(Task): Copy each of the rows below word for word, without changing anything.

(Stored rows):
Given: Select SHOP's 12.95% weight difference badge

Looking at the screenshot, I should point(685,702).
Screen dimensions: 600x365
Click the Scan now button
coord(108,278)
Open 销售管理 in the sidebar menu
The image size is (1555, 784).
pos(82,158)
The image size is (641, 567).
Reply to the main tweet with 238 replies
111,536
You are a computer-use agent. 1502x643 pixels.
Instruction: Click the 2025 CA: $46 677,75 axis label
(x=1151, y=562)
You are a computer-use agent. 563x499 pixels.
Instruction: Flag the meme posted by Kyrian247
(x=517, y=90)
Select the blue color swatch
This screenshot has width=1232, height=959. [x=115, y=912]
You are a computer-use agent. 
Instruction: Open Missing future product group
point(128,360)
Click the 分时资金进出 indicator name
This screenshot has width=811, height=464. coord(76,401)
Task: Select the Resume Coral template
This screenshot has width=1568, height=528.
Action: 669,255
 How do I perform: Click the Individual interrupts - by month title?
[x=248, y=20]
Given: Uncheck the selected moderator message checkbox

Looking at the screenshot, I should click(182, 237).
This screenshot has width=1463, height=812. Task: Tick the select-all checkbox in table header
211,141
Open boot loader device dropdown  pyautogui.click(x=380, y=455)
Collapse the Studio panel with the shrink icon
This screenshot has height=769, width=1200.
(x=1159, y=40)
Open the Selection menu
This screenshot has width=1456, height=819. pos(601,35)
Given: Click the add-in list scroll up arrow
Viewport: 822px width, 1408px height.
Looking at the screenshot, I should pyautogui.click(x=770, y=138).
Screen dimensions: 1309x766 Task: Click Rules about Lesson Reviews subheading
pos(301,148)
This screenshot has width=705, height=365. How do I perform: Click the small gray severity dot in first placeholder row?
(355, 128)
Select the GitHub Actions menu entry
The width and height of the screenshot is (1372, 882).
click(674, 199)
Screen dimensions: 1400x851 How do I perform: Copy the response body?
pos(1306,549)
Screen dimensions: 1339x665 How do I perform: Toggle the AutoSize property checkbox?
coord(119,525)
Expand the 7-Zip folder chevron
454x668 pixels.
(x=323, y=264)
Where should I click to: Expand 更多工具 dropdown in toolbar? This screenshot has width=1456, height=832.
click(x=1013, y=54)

(Completed task):
Given: Select SHOP's 12.95% weight difference badge

Looking at the screenshot, I should point(685,702).
Screen dimensions: 600x365
Click the Scan now button
coord(108,278)
Open 销售管理 in the sidebar menu
The image size is (1555, 784).
pos(82,158)
The image size is (641, 567).
Reply to the main tweet with 238 replies
111,536
You are a computer-use agent. 1502x643 pixels.
Instruction: Click the 2025 CA: $46 677,75 axis label
(x=1151, y=562)
You are a computer-use agent. 563x499 pixels.
Instruction: Flag the meme posted by Kyrian247
(x=517, y=90)
Select the blue color swatch
This screenshot has width=1232, height=959. [x=115, y=912]
You are a computer-use agent. 
Instruction: Open Missing future product group
point(128,360)
Click the 分时资金进出 indicator name
This screenshot has width=811, height=464. coord(76,401)
Task: Select the Resume Coral template
This screenshot has width=1568, height=528.
Action: 669,255
 How do I perform: Click the Individual interrupts - by month title?
[x=248, y=20]
Given: Uncheck the selected moderator message checkbox

Looking at the screenshot, I should click(182, 237).
This screenshot has width=1463, height=812. Task: Tick the select-all checkbox in table header
211,141
Open boot loader device dropdown  pyautogui.click(x=380, y=455)
Collapse the Studio panel with the shrink icon
This screenshot has height=769, width=1200.
(x=1159, y=40)
Open the Selection menu
This screenshot has width=1456, height=819. pos(601,35)
Given: Click the add-in list scroll up arrow
Viewport: 822px width, 1408px height.
Looking at the screenshot, I should pyautogui.click(x=770, y=138).
Screen dimensions: 1309x766 Task: Click Rules about Lesson Reviews subheading
pos(301,148)
This screenshot has width=705, height=365. How do I perform: Click the small gray severity dot in first placeholder row?
(355, 128)
Select the GitHub Actions menu entry
The width and height of the screenshot is (1372, 882).
click(674, 199)
Screen dimensions: 1400x851 How do I perform: Copy the response body?
pos(1306,549)
Screen dimensions: 1339x665 How do I perform: Toggle the AutoSize property checkbox?
coord(119,525)
Expand the 7-Zip folder chevron
454x668 pixels.
(x=323, y=264)
Where should I click to: Expand 更多工具 dropdown in toolbar? This screenshot has width=1456, height=832.
click(x=1013, y=54)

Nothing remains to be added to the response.